**THE PROBLEM**
Every record below, from first to last: print it exactly as shown.

=== RECORDED INFORMATION ===

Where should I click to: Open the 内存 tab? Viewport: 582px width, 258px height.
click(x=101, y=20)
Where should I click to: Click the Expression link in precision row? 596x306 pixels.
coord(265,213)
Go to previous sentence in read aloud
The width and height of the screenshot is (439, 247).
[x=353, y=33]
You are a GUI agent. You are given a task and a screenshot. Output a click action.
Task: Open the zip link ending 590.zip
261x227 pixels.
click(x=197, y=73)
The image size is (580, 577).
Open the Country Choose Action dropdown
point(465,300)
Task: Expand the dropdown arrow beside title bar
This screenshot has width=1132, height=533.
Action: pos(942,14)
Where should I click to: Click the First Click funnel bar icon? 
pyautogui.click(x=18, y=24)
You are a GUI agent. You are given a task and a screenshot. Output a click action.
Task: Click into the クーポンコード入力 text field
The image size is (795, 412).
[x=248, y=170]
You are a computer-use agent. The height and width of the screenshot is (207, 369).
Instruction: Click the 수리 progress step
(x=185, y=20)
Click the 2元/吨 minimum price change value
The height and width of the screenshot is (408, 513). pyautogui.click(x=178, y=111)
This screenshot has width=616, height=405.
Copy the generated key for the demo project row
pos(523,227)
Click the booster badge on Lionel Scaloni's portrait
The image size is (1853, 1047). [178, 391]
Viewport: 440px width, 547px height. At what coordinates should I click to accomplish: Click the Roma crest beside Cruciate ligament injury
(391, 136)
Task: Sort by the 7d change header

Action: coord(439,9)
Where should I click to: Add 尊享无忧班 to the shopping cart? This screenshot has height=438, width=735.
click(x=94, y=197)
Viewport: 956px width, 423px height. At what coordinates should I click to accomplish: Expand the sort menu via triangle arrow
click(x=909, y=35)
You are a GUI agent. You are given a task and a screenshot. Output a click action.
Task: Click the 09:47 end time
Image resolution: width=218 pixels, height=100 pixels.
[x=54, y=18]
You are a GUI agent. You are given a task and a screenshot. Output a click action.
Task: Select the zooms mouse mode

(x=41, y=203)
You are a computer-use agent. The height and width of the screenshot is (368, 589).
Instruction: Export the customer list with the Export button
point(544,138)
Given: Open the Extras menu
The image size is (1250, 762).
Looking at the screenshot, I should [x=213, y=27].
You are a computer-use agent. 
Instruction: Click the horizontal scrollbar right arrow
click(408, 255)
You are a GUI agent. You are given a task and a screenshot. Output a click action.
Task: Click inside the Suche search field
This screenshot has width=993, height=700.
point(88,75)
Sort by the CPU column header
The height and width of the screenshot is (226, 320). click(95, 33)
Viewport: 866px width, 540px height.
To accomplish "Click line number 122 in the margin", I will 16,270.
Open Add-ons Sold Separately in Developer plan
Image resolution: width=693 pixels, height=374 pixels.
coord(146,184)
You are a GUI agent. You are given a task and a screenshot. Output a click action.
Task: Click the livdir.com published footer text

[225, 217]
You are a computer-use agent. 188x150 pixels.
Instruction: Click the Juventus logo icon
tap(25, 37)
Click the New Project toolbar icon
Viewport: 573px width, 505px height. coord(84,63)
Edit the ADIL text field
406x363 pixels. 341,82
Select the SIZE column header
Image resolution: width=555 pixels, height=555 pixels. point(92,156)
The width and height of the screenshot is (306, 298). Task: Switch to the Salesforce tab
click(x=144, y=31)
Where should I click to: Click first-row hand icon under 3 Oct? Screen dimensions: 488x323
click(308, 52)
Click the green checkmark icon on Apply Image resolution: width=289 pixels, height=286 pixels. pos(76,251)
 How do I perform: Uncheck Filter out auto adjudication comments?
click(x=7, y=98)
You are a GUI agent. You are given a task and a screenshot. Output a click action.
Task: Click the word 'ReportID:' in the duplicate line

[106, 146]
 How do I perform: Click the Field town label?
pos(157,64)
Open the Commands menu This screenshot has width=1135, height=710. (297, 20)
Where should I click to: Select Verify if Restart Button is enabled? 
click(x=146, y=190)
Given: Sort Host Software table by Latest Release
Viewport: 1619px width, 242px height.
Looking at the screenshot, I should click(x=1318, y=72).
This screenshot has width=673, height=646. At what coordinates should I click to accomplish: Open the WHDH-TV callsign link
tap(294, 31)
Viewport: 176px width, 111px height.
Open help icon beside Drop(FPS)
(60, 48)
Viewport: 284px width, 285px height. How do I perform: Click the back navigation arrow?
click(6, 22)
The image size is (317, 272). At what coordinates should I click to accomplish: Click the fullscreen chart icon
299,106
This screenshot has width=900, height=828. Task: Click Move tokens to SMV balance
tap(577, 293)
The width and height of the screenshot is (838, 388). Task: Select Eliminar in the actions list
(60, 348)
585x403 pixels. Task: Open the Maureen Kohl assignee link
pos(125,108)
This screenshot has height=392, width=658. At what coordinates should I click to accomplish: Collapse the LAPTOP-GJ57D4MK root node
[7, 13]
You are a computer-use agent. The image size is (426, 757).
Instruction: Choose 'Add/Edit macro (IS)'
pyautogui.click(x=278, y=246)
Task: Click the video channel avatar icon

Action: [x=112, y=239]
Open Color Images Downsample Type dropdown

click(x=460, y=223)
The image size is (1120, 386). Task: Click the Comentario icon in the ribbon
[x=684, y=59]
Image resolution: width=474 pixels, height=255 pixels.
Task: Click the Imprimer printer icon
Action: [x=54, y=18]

===

**RESPONSE**
Where should I click to: Open the 内存 tab? Viewport: 582px width, 258px height.
click(x=101, y=20)
Where should I click to: Click the Expression link in precision row? 596x306 pixels.
coord(265,213)
Go to previous sentence in read aloud
The width and height of the screenshot is (439, 247).
[x=353, y=33]
You are a GUI agent. You are given a task and a screenshot. Output a click action.
Task: Open the zip link ending 590.zip
261x227 pixels.
click(x=197, y=73)
The image size is (580, 577).
Open the Country Choose Action dropdown
point(465,300)
Task: Expand the dropdown arrow beside title bar
This screenshot has width=1132, height=533.
Action: pos(942,14)
Where should I click to: Click the First Click funnel bar icon? 
pyautogui.click(x=18, y=24)
You are a GUI agent. You are given a task and a screenshot. Output a click action.
Task: Click into the クーポンコード入力 text field
The image size is (795, 412).
[x=248, y=170]
You are a computer-use agent. The height and width of the screenshot is (207, 369).
Instruction: Click the 수리 progress step
(x=185, y=20)
Click the 2元/吨 minimum price change value
The height and width of the screenshot is (408, 513). pyautogui.click(x=178, y=111)
This screenshot has width=616, height=405.
Copy the generated key for the demo project row
pos(523,227)
Click the booster badge on Lionel Scaloni's portrait
The image size is (1853, 1047). [178, 391]
Viewport: 440px width, 547px height. At what coordinates should I click to accomplish: Click the Roma crest beside Cruciate ligament injury
(391, 136)
Task: Sort by the 7d change header

Action: coord(439,9)
Where should I click to: Add 尊享无忧班 to the shopping cart? This screenshot has height=438, width=735.
click(x=94, y=197)
Viewport: 956px width, 423px height. At what coordinates should I click to accomplish: Expand the sort menu via triangle arrow
click(x=909, y=35)
You are a GUI agent. You are given a task and a screenshot. Output a click action.
Task: Click the 09:47 end time
Image resolution: width=218 pixels, height=100 pixels.
[x=54, y=18]
You are a GUI agent. You are given a task and a screenshot. Output a click action.
Task: Select the zooms mouse mode

(x=41, y=203)
You are a computer-use agent. The height and width of the screenshot is (368, 589).
Instruction: Export the customer list with the Export button
point(544,138)
Given: Open the Extras menu
The image size is (1250, 762).
Looking at the screenshot, I should [x=213, y=27].
You are a computer-use agent. 
Instruction: Click the horizontal scrollbar right arrow
click(408, 255)
You are a GUI agent. You are given a task and a screenshot. Output a click action.
Task: Click inside the Suche search field
This screenshot has width=993, height=700.
point(88,75)
Sort by the CPU column header
The height and width of the screenshot is (226, 320). click(95, 33)
Viewport: 866px width, 540px height.
To accomplish "Click line number 122 in the margin", I will 16,270.
Open Add-ons Sold Separately in Developer plan
Image resolution: width=693 pixels, height=374 pixels.
coord(146,184)
You are a GUI agent. You are given a task and a screenshot. Output a click action.
Task: Click the livdir.com published footer text

[225, 217]
You are a computer-use agent. 188x150 pixels.
Instruction: Click the Juventus logo icon
tap(25, 37)
Click the New Project toolbar icon
Viewport: 573px width, 505px height. coord(84,63)
Edit the ADIL text field
406x363 pixels. 341,82
Select the SIZE column header
Image resolution: width=555 pixels, height=555 pixels. point(92,156)
The width and height of the screenshot is (306, 298). Task: Switch to the Salesforce tab
click(x=144, y=31)
Where should I click to: Click first-row hand icon under 3 Oct? Screen dimensions: 488x323
click(308, 52)
Click the green checkmark icon on Apply Image resolution: width=289 pixels, height=286 pixels. pos(76,251)
 How do I perform: Uncheck Filter out auto adjudication comments?
click(x=7, y=98)
You are a GUI agent. You are given a task and a screenshot. Output a click action.
Task: Click the word 'ReportID:' in the duplicate line

[106, 146]
 How do I perform: Click the Field town label?
pos(157,64)
Open the Commands menu This screenshot has width=1135, height=710. (297, 20)
Where should I click to: Select Verify if Restart Button is enabled? 
click(x=146, y=190)
Given: Sort Host Software table by Latest Release
Viewport: 1619px width, 242px height.
Looking at the screenshot, I should click(x=1318, y=72).
This screenshot has width=673, height=646. At what coordinates should I click to accomplish: Open the WHDH-TV callsign link
tap(294, 31)
Viewport: 176px width, 111px height.
Open help icon beside Drop(FPS)
(60, 48)
Viewport: 284px width, 285px height. How do I perform: Click the back navigation arrow?
click(6, 22)
The image size is (317, 272). At what coordinates should I click to accomplish: Click the fullscreen chart icon
299,106
This screenshot has width=900, height=828. Task: Click Move tokens to SMV balance
tap(577, 293)
The width and height of the screenshot is (838, 388). Task: Select Eliminar in the actions list
(60, 348)
585x403 pixels. Task: Open the Maureen Kohl assignee link
pos(125,108)
This screenshot has height=392, width=658. At what coordinates should I click to accomplish: Collapse the LAPTOP-GJ57D4MK root node
[7, 13]
You are a computer-use agent. The image size is (426, 757).
Instruction: Choose 'Add/Edit macro (IS)'
pyautogui.click(x=278, y=246)
Task: Click the video channel avatar icon

Action: [x=112, y=239]
Open Color Images Downsample Type dropdown

click(x=460, y=223)
The image size is (1120, 386). Task: Click the Comentario icon in the ribbon
[x=684, y=59]
Image resolution: width=474 pixels, height=255 pixels.
Task: Click the Imprimer printer icon
Action: [x=54, y=18]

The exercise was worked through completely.